The scientists said that the proposed technique is aimed at minimizing the dissolution of 2D ligands during perovskite solution, in order to strengthen their interaction with the substrate, which they added allows for immobilizing 2D ligands before perovskite deposition.
They fabricated a cell with a substrate made of glass and indium tin oxide (ITO), a dimethoxy carbazole (Me-2PACz) layer, a 2D perovskite layer, a 3D perovskite absorber, a 2D perovskite layer, a buckminsterfullerene (C60) electron transport layer, a bathocuproine (BCP) buffer layer, and a silver (Ag) metal contact.
The scientists conducted a series of tests under standard illumination conditions and found the device achieved a power conversion efficiency of 25.63%, an open-circuit voltage of 1.19 V, a short-circuit current density of 24.94 mA cm2, and a fill factor of 85.9%. The performance was also tested by an unspecified “accredited testing center,” which certified it achieved an efficiency of 25.0%, an open-circuit voltage of 1.17 V, a short-circuit current density of 25.0 mA cm2, and a fill factor of 85.7%.

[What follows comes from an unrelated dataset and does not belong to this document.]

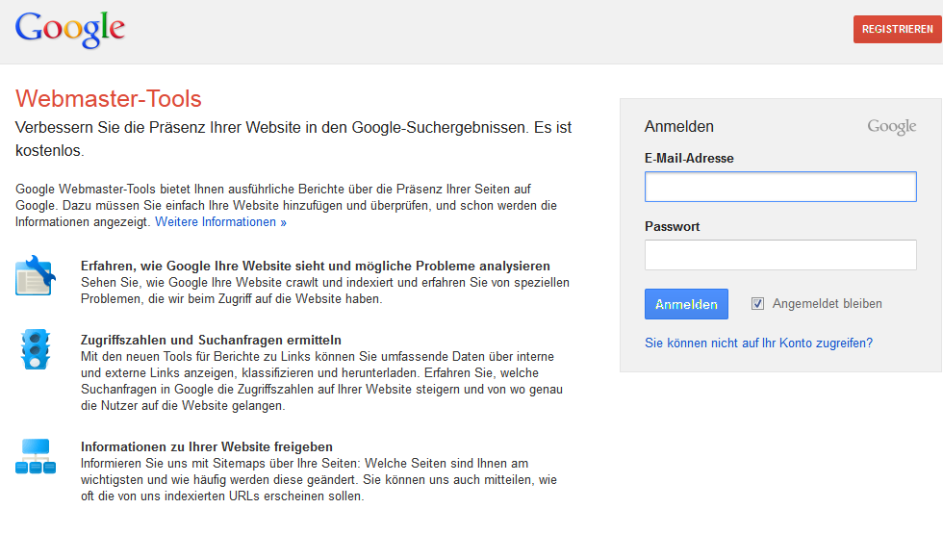Click the gray Google logo in sign-in box
943x534 pixels.
tap(891, 127)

The cell was also found able to retain around 95% of its initial efficiency after 1,000 h and 90% for the same amount of hours under maximum power point tracking (MPPT). “This result indicates that the double-side 2D/3D heterojunctions have a significantly boosted energy barrier for ion migration, which might also improve the perovskite crystal stability,” the research group stated.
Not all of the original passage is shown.